Extract to read >>

Linguistics Major and Minor
The Tri-co (Haverford, Bryn Mawr, and Swarthmore) linguistics program brings together students and faculty interested in the scientific study of human language. Drawing on a broad range of faculty from three institutions, our program examines the structural components of sound, form, and meaning and the interplay between them. We are committed to giving our majors a strong foundation in the field and opportunities to explore its interdisciplinary aspects and promise in connection with areas such as psychology, philosophy, mathematics, computer science, sociology, and anthropology. The breadth of academic resources we offer is complemented by our strong emphasis on close student/faculty relationships; our dedication to both is one of the program’s most distinctive attributes.
Curriculum & Courses
We offer two majors: a Linguistics major and a Linguistics and Language major. The Linguistics and Language major requires students to study two languages in addition to their linguistics work.

Task list >>
[A] In the linguistics program text, what must students in the Linguistics and Language major do besides their linguistics work?
[B] Switch "two languages" to "three languages" and write out everything in the linguistics program text from "Curriculum & Courses" down to "their linguistics work.".
Rely only on the linguistics program text above.

Provided material >>

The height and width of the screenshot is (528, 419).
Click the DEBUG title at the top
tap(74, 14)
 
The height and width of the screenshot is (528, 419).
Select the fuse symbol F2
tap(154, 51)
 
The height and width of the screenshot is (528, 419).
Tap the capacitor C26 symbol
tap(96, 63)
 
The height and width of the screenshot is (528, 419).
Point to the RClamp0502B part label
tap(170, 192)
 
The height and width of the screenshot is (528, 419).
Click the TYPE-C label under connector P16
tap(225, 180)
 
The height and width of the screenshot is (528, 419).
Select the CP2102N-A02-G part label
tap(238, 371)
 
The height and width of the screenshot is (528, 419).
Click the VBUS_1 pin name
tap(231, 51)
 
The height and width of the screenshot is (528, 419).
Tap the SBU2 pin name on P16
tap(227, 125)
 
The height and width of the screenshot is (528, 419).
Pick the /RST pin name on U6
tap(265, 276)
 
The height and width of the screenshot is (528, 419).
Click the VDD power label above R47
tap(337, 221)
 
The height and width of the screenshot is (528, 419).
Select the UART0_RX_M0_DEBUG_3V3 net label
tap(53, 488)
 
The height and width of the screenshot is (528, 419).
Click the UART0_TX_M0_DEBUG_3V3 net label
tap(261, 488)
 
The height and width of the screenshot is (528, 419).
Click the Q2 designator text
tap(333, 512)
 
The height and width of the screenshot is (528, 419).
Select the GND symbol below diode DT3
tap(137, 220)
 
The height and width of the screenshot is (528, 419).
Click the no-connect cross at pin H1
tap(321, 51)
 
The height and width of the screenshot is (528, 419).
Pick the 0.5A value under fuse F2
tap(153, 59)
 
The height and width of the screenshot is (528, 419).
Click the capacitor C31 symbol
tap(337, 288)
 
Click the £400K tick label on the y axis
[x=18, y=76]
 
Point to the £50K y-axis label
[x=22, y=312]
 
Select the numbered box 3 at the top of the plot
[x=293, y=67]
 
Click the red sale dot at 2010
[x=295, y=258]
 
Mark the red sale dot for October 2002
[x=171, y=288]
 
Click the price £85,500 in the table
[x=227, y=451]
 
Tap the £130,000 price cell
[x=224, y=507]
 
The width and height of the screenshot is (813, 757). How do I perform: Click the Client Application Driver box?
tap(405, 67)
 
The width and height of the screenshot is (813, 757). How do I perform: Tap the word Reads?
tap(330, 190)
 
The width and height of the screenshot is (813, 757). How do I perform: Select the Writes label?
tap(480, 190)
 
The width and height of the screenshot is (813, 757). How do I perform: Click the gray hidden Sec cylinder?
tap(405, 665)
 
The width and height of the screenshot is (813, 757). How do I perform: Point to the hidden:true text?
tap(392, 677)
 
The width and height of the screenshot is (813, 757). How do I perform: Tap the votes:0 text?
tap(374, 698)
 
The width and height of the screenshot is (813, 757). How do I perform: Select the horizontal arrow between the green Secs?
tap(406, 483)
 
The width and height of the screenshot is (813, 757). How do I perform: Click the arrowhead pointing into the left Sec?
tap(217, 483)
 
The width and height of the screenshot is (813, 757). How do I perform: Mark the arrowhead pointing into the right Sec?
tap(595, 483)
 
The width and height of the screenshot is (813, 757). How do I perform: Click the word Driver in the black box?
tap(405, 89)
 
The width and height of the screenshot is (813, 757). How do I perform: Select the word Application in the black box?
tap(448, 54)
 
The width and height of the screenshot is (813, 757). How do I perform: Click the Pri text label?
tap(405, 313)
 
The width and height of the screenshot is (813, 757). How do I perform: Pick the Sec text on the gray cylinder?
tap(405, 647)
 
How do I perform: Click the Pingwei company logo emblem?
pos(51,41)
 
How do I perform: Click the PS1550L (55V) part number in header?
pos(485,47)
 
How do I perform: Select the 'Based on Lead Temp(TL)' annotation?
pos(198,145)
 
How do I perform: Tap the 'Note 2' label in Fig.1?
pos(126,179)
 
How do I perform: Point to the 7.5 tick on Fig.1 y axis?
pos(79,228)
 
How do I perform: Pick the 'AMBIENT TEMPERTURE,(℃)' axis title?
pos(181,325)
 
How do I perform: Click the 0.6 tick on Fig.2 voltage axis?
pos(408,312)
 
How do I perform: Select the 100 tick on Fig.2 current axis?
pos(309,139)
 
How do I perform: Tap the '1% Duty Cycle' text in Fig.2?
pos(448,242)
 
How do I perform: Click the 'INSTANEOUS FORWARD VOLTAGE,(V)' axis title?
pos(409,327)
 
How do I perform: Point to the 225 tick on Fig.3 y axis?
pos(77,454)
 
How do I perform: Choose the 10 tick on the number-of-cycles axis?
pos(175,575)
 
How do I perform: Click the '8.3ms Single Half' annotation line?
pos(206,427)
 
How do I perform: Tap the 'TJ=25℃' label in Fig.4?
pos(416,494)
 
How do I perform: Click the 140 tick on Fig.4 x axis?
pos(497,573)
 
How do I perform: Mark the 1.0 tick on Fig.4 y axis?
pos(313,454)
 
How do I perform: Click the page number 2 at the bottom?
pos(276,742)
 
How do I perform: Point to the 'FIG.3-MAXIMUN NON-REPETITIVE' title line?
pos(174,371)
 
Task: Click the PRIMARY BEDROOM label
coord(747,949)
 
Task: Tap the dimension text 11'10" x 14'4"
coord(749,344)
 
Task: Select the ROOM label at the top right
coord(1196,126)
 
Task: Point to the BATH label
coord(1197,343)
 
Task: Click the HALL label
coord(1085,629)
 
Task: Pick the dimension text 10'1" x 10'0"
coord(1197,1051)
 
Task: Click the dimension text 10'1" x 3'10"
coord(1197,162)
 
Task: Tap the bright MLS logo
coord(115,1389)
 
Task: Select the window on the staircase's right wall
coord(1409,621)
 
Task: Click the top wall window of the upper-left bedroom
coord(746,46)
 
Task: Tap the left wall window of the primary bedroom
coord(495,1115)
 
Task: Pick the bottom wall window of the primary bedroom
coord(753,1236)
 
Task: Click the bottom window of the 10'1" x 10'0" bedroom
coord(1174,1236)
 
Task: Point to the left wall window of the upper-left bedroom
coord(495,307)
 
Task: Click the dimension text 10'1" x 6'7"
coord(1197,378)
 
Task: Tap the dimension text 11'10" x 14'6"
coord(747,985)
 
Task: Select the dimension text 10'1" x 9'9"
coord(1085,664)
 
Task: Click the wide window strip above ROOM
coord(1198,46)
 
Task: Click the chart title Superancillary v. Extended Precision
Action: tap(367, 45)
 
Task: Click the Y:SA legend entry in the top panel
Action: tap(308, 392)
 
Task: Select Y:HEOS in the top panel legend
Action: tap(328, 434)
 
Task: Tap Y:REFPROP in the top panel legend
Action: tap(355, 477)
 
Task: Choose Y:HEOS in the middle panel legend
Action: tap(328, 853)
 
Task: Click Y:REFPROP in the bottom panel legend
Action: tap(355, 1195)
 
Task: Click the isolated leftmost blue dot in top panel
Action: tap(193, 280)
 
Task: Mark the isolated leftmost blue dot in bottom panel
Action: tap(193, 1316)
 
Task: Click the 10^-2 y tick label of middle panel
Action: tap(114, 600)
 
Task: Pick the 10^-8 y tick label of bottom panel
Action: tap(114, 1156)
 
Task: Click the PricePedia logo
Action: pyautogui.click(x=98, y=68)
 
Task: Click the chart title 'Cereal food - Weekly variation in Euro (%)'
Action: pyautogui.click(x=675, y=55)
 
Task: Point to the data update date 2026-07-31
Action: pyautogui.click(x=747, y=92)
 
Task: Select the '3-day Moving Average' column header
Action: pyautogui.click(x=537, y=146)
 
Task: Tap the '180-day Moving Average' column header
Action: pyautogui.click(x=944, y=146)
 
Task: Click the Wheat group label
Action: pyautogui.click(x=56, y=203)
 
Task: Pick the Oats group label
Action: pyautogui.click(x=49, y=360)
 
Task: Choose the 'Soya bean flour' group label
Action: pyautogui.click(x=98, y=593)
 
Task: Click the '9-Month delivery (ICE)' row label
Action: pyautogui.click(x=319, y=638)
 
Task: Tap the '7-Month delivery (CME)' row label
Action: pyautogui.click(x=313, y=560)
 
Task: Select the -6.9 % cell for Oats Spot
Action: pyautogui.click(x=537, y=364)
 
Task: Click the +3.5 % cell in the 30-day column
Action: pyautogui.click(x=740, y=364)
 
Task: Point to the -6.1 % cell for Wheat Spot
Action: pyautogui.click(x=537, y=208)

Written answers >>
[A] They must study two languages.

[B]
Curriculum & Courses
We offer two majors: a Linguistics major and a Linguistics and Language major. The Linguistics and Language major requires students to study three languages in addition to their linguistics work.